>>

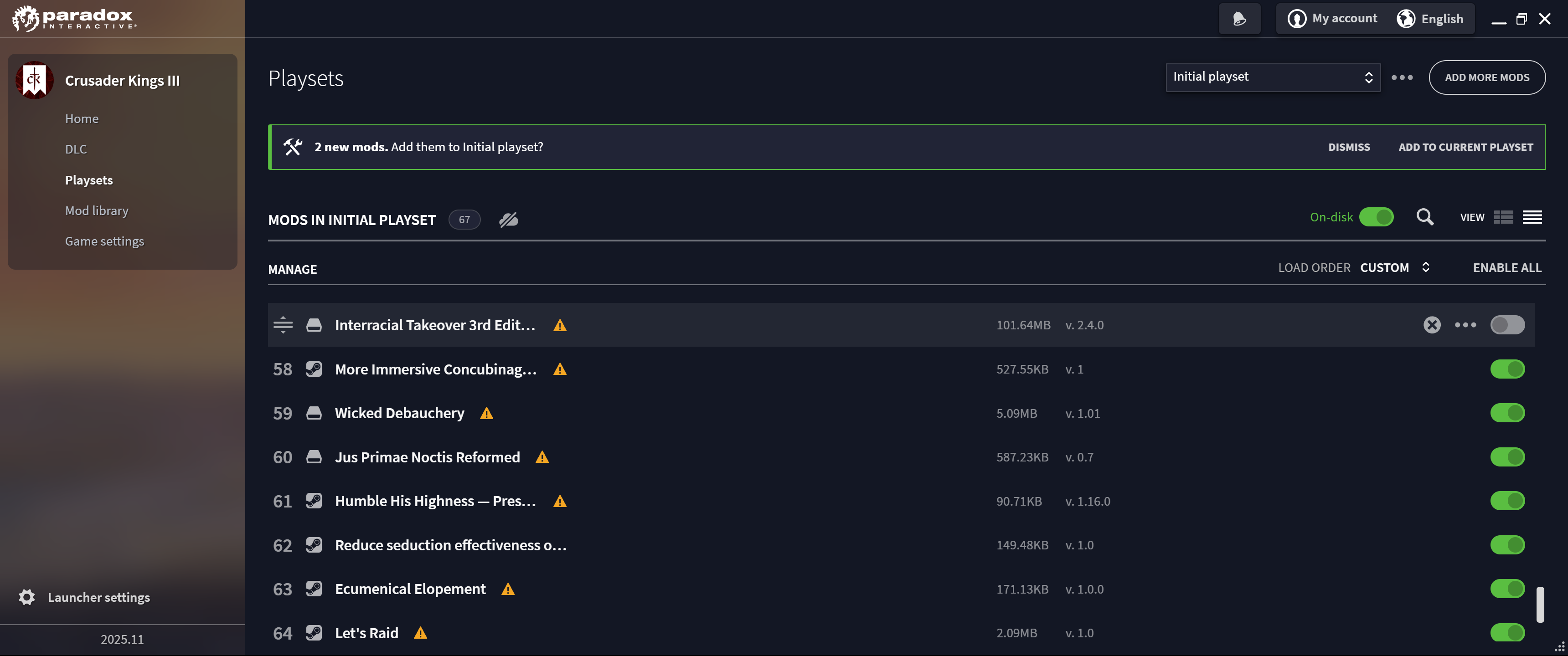The width and height of the screenshot is (1568, 656).
Task: Switch to detailed grid view icon
Action: [x=1503, y=217]
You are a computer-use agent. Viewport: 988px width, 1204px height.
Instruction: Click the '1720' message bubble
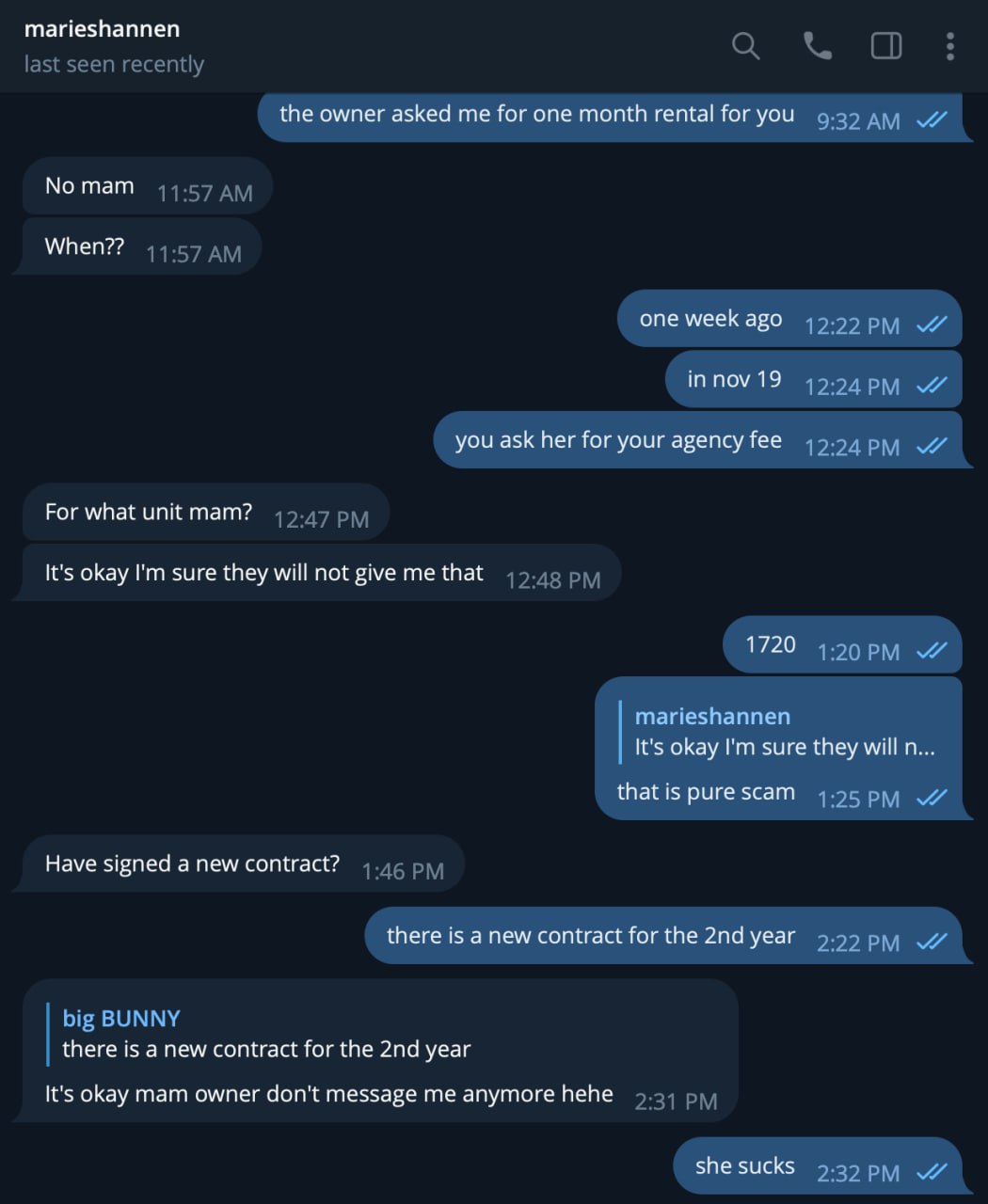(770, 645)
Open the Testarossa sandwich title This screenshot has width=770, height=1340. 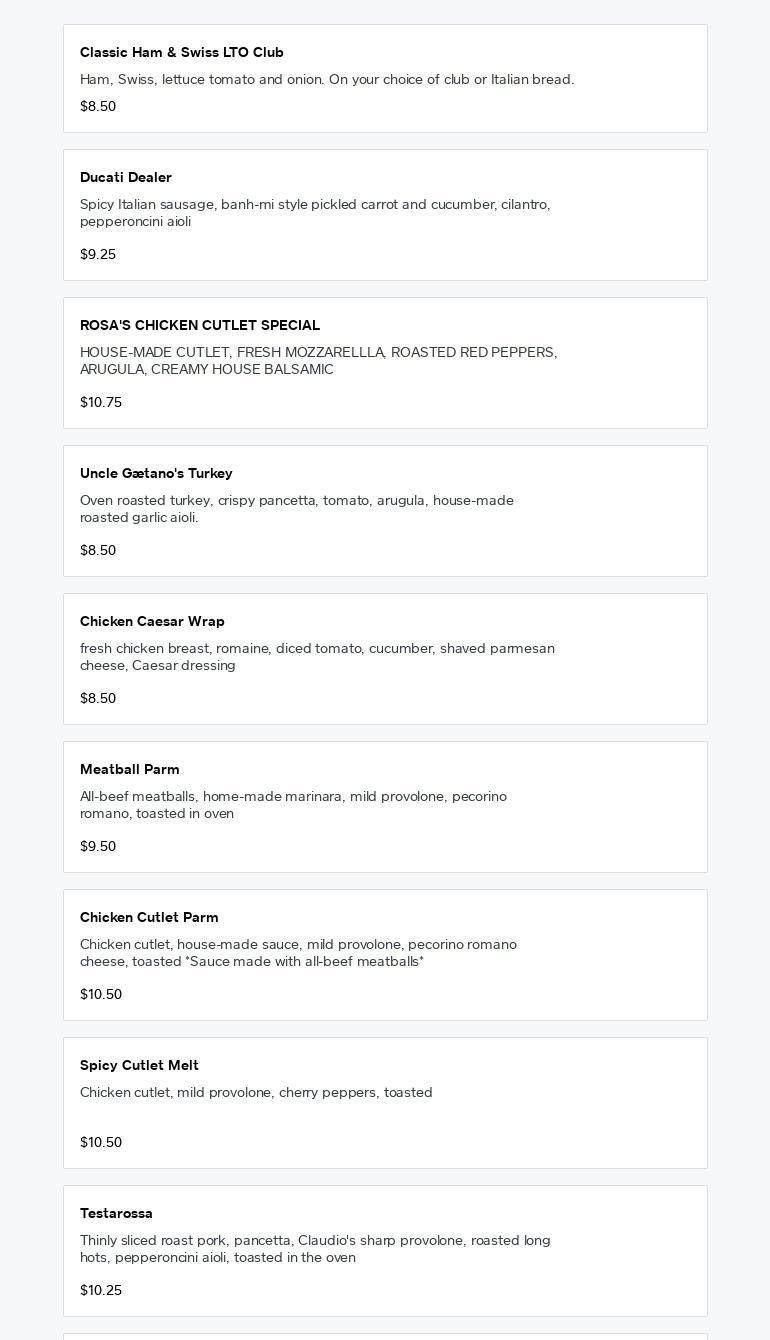point(116,1213)
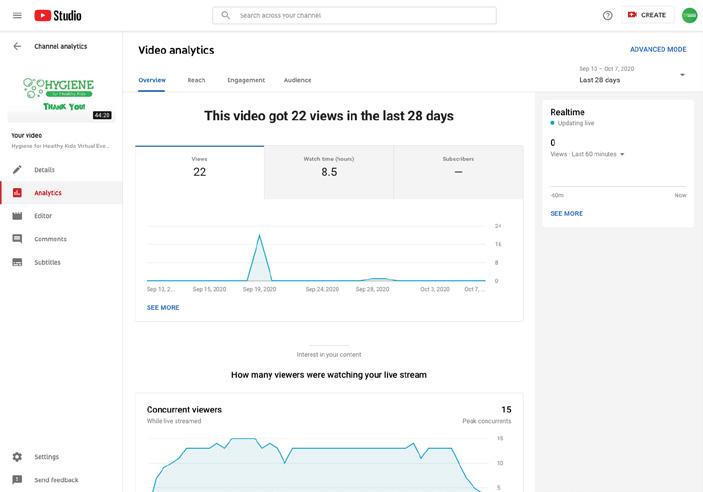Open video Details pencil icon
This screenshot has width=703, height=492.
pyautogui.click(x=17, y=170)
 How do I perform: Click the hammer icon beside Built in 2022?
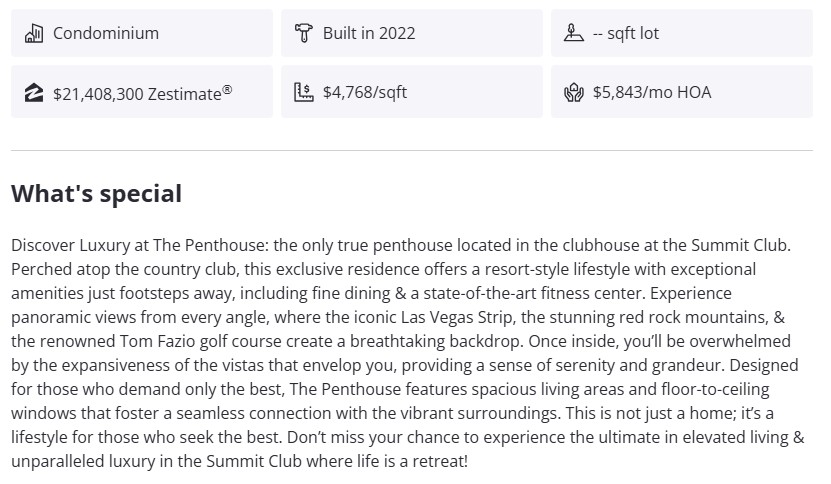coord(304,33)
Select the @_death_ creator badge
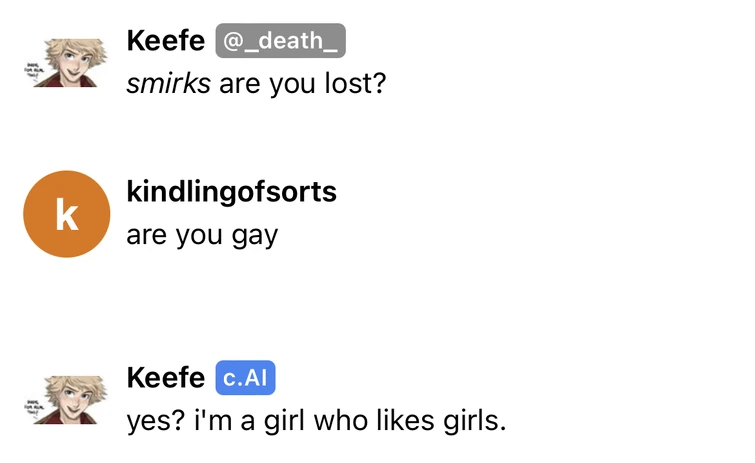The height and width of the screenshot is (463, 755). click(x=280, y=40)
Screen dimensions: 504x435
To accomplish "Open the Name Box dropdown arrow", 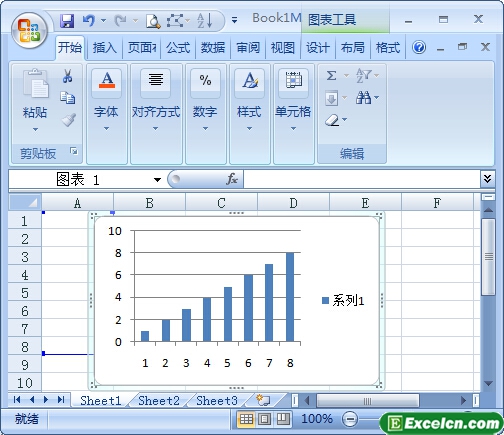I will [x=157, y=180].
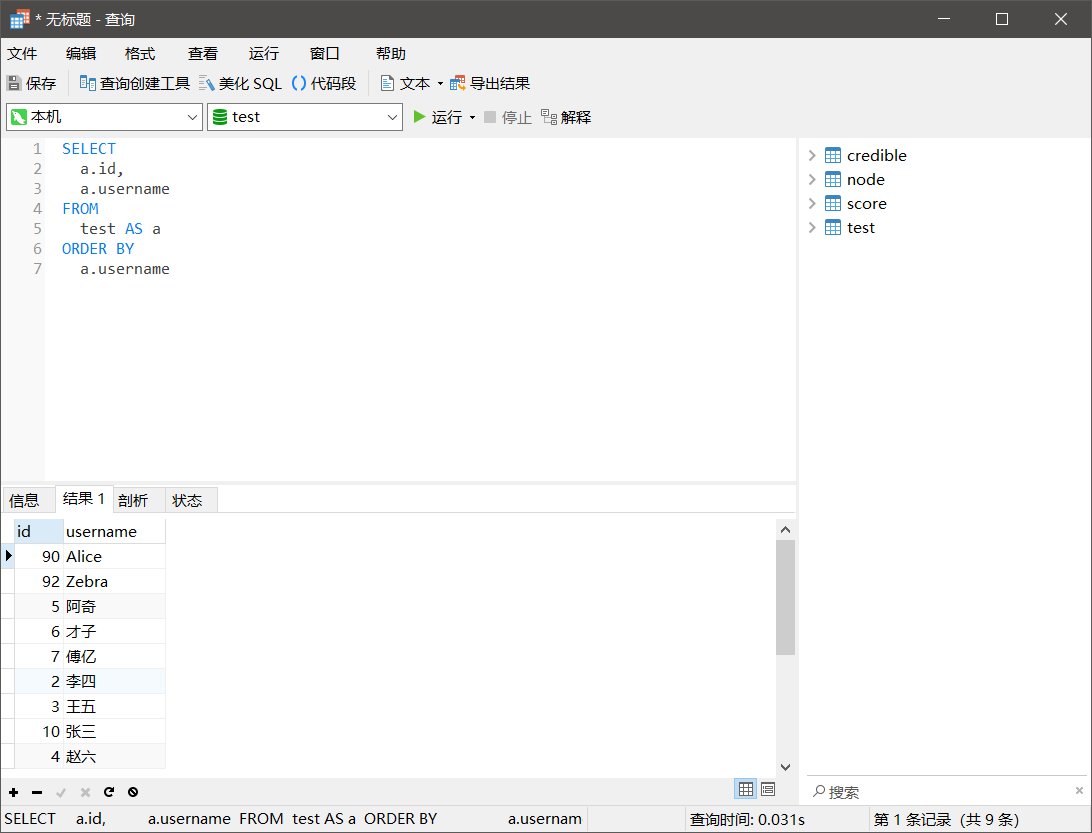Image resolution: width=1092 pixels, height=833 pixels.
Task: Click the Save toolbar icon
Action: click(x=14, y=84)
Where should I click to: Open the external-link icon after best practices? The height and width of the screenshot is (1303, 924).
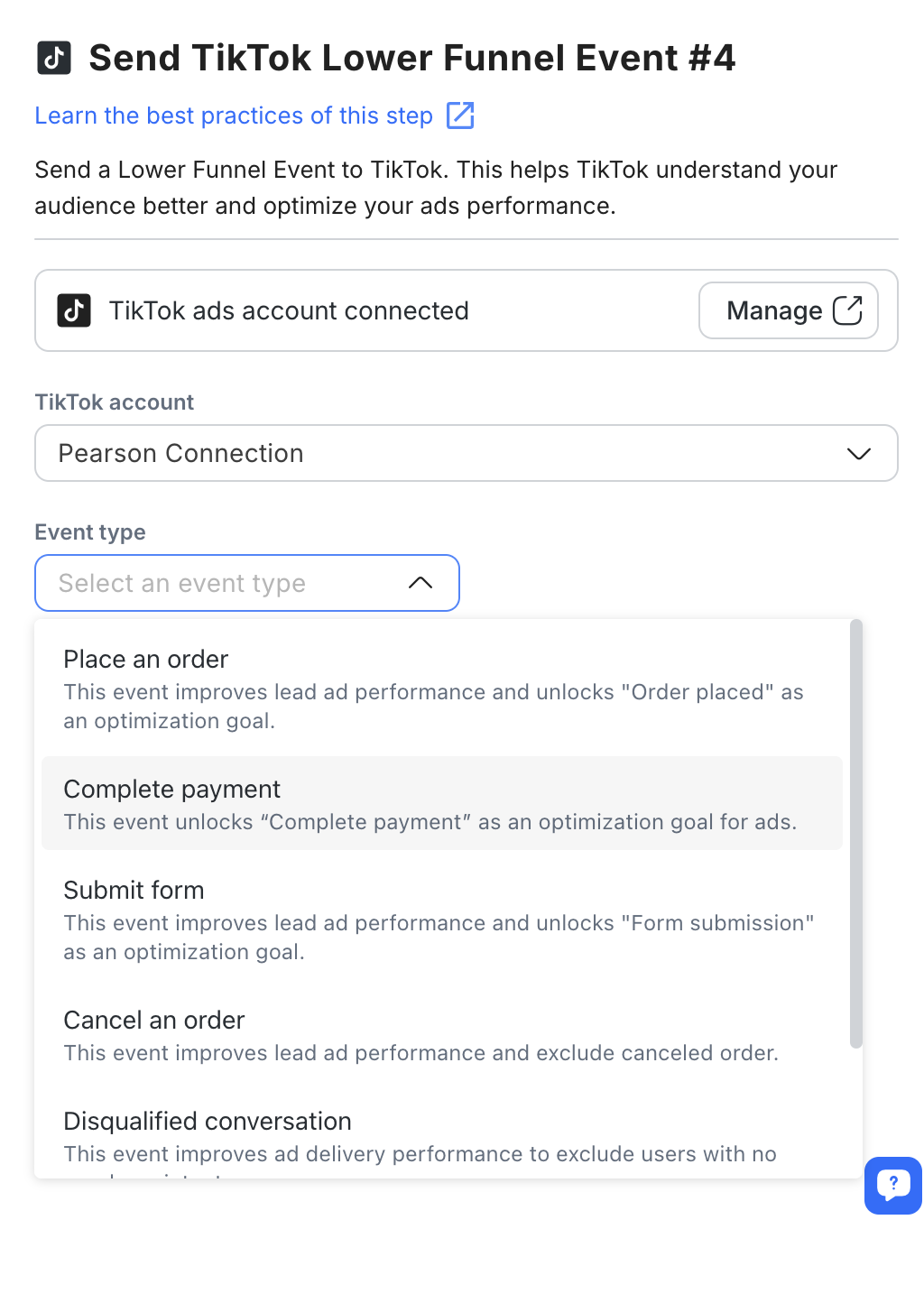click(460, 116)
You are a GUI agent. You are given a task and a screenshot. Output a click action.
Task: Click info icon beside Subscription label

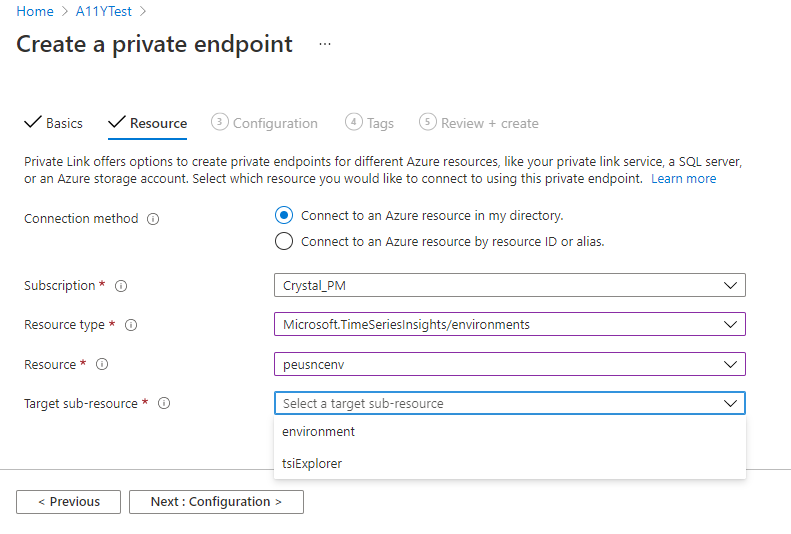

<<

▶ **Work request**: In the material above, which lines fall between the one holding "How do I perform: Click" and the one holding "Screen dimensions: 504x435", inclusive? Print exactly those, with the pictures left out.

▶ **Exercise response**:
 How do I perform: Click the hammer icon beside Built in 2022?
coord(304,33)
Select the @_death_ creator badge
The height and width of the screenshot is (463, 755). click(x=280, y=40)
Screen dimensions: 504x435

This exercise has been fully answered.